Der 1. Sonntag nach dem Christfest lenkt unseren Blick auf das Geheimnis der Menschwerdung Gottes, das in Jesus Christus sichtbar geworden ist. Noch klingt die Freude von Weihnachten nach – und zugleich erzählt dieser Sonntag davon, wie Gottes Licht seinen Weg in die Welt und in die Herzen der Menschen findet.
Im Evangelium nach Lukas wird Jesus von Maria und Josef in den Tempel gebracht. Dort begegnen ihm Simeon und Hanna, zwei Menschen, die voller Hoffnung auf Gottes Rettung gewartet haben. Simeon erkennt in dem Kind den verheißenen Heiland und spricht: „Meine Augen haben deinen Heiland gesehen.“ In Jesus erfüllt sich Gottes Zusage an sein Volk – Licht für die Welt und Trost für die Menschen.

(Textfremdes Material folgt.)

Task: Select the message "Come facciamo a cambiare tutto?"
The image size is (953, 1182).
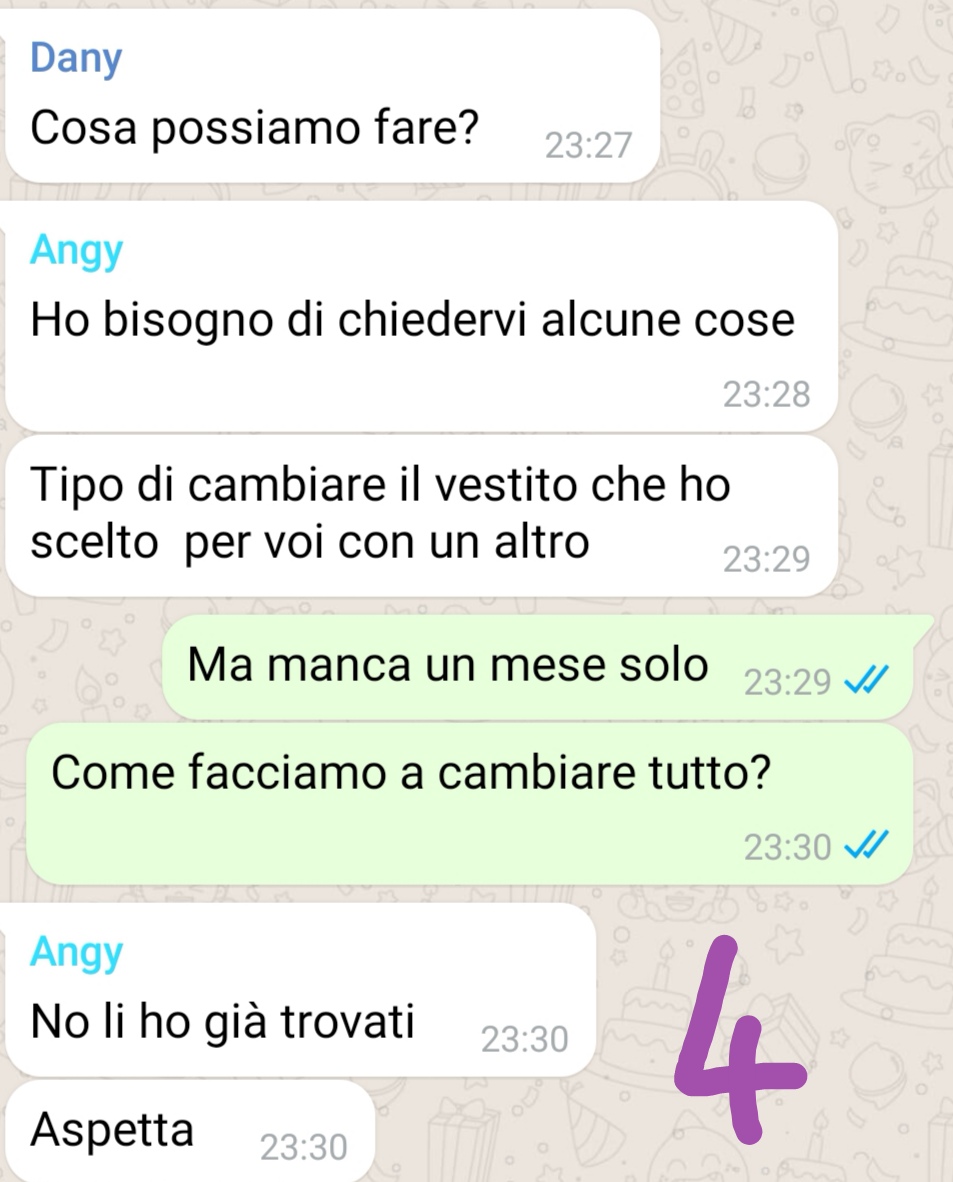Action: (470, 804)
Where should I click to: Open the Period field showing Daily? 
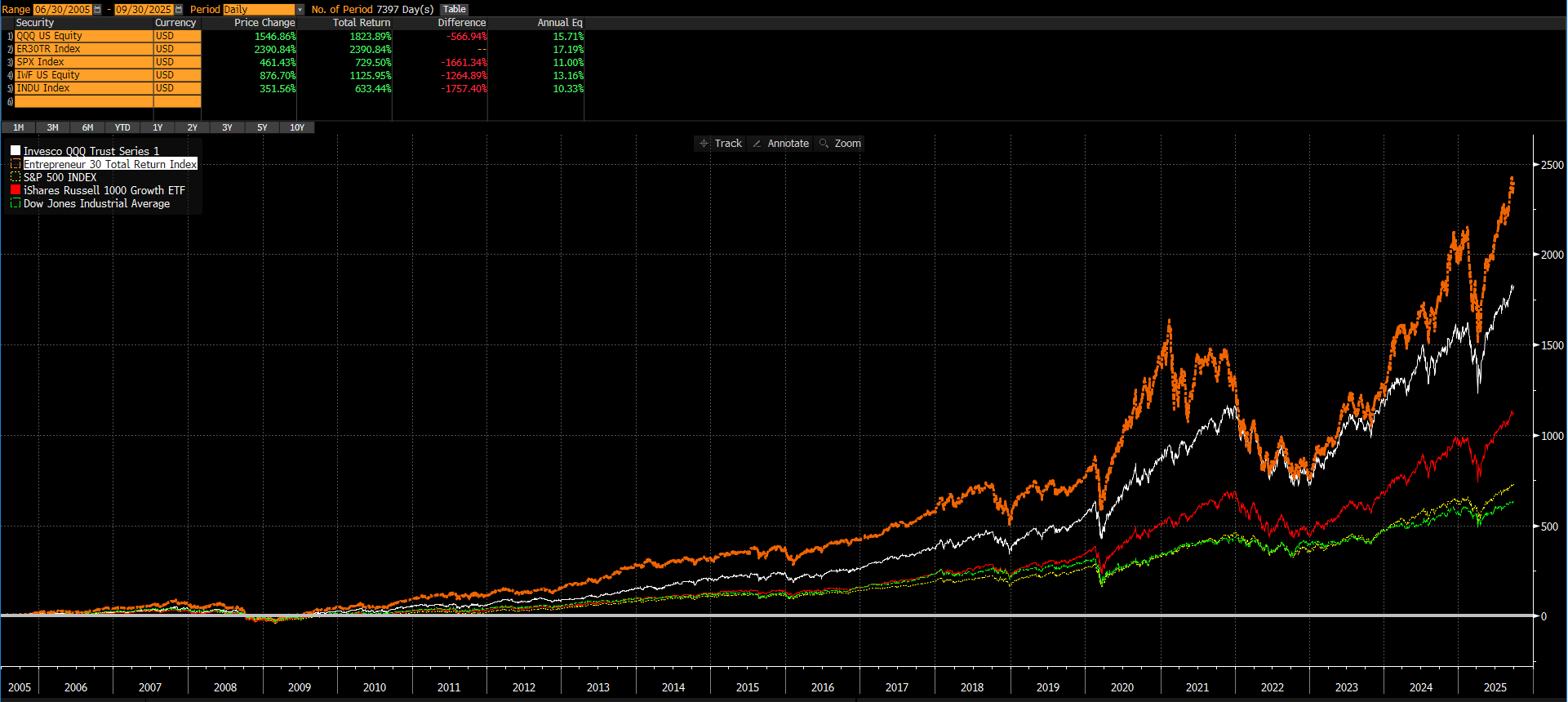(258, 10)
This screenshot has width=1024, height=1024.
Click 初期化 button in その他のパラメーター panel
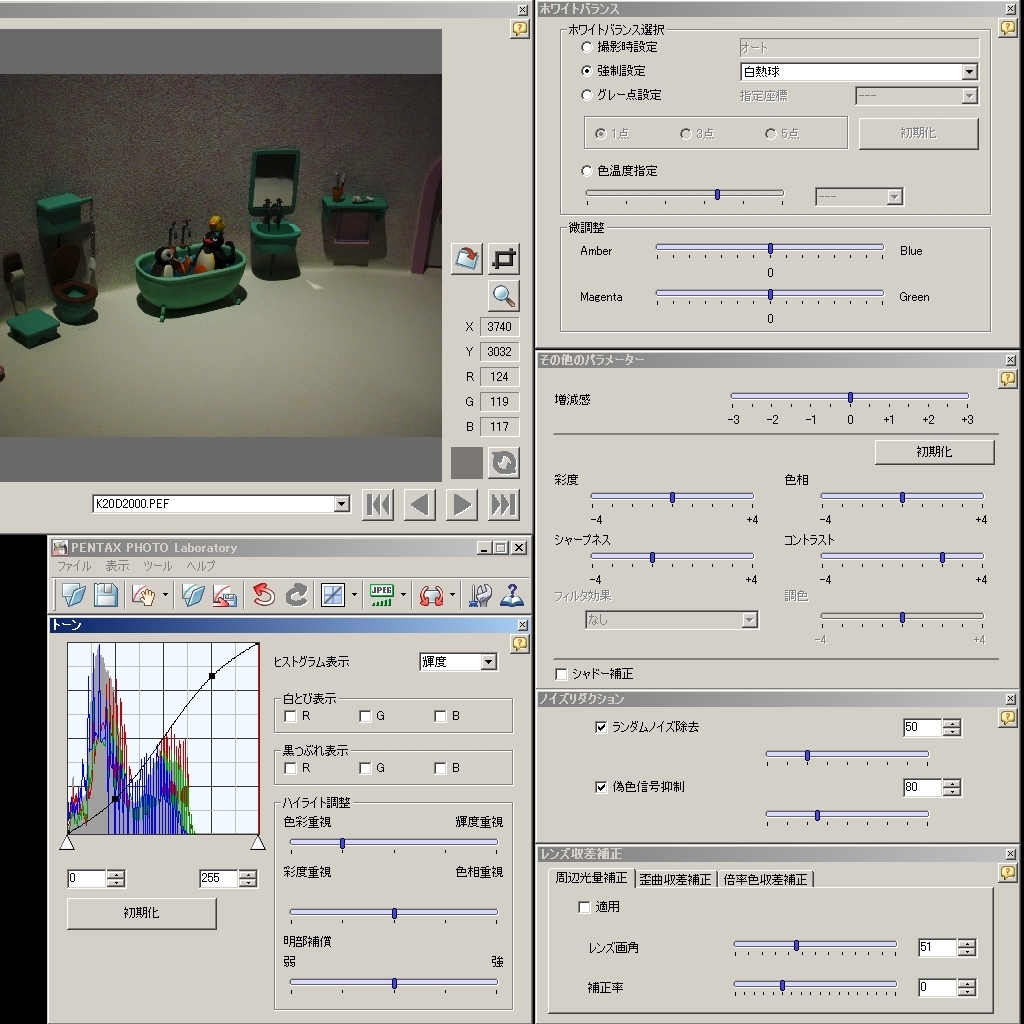[934, 452]
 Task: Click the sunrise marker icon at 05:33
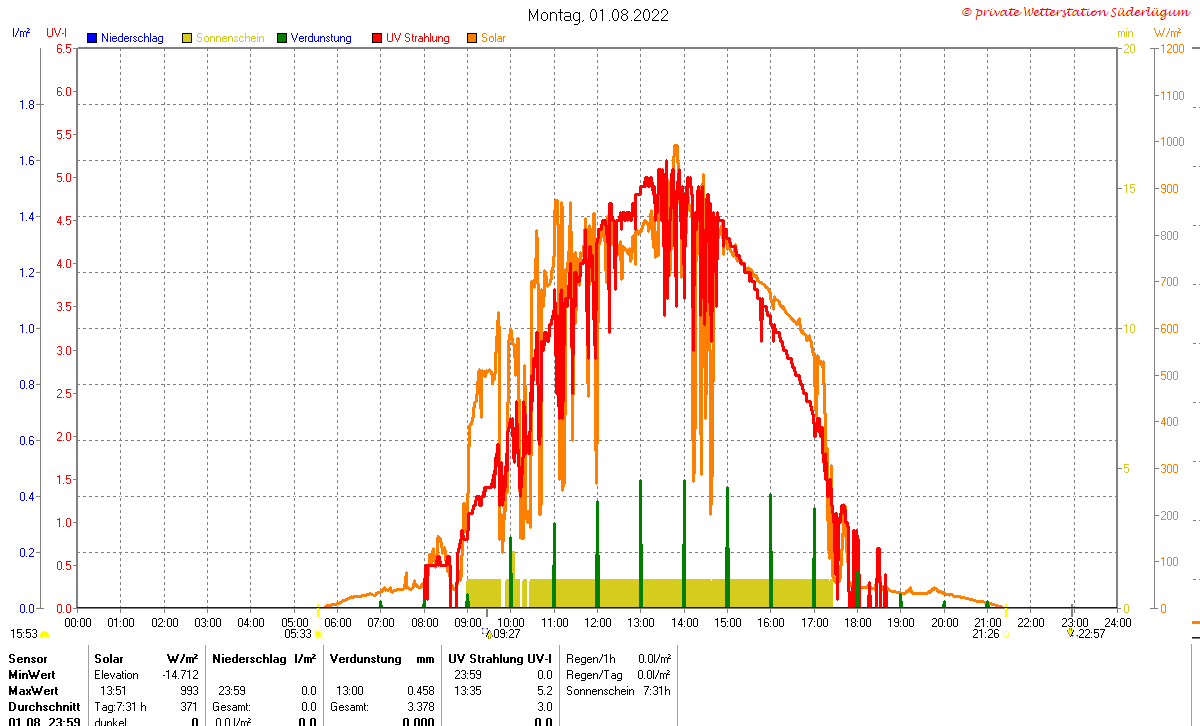318,633
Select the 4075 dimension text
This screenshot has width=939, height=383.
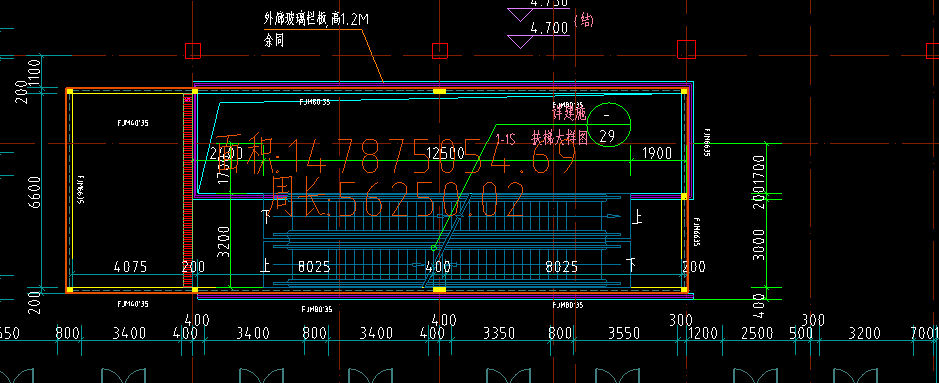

Der Prophet Jesaja spricht von Gottes bleibender Liebe: „Siehe, in die Hände habe ich dich gezeichnet.“ Kein Mensch ist von Gott vergessen. Gerade in den Unsicherheiten und Belastungen unseres Lebens gilt seine Nähe und Treue.
Der Psalm 71 verbindet sich mit diesem Vertrauen. Der Beter schaut auf sein Leben zurück und erkennt: Gott hat ihn von Jugend an getragen und begleitet. So wird der Psalm zu einem Gebet um Bewahrung und Hoffnung – für junge und alte Menschen gleichermaßen.
Auch der 1. Johannesbrief bezeugt die Freude über das Leben, das in Christus sichtbar geworden ist: „Was wir gehört haben, was wir gesehen haben mit unsern Augen … das verkündigen wir auch euch.“ Der Glaube gründet nicht in einer Idee, sondern in der Begegnung mit dem lebendigen Christus.
So lädt uns dieser Sonntag ein, die Weihnachtsbotschaft weiterzutragen: Gott kommt uns nahe, begleitet unser Leben und schenkt Licht, das auch in den dunklen Zeiten nicht vergeht.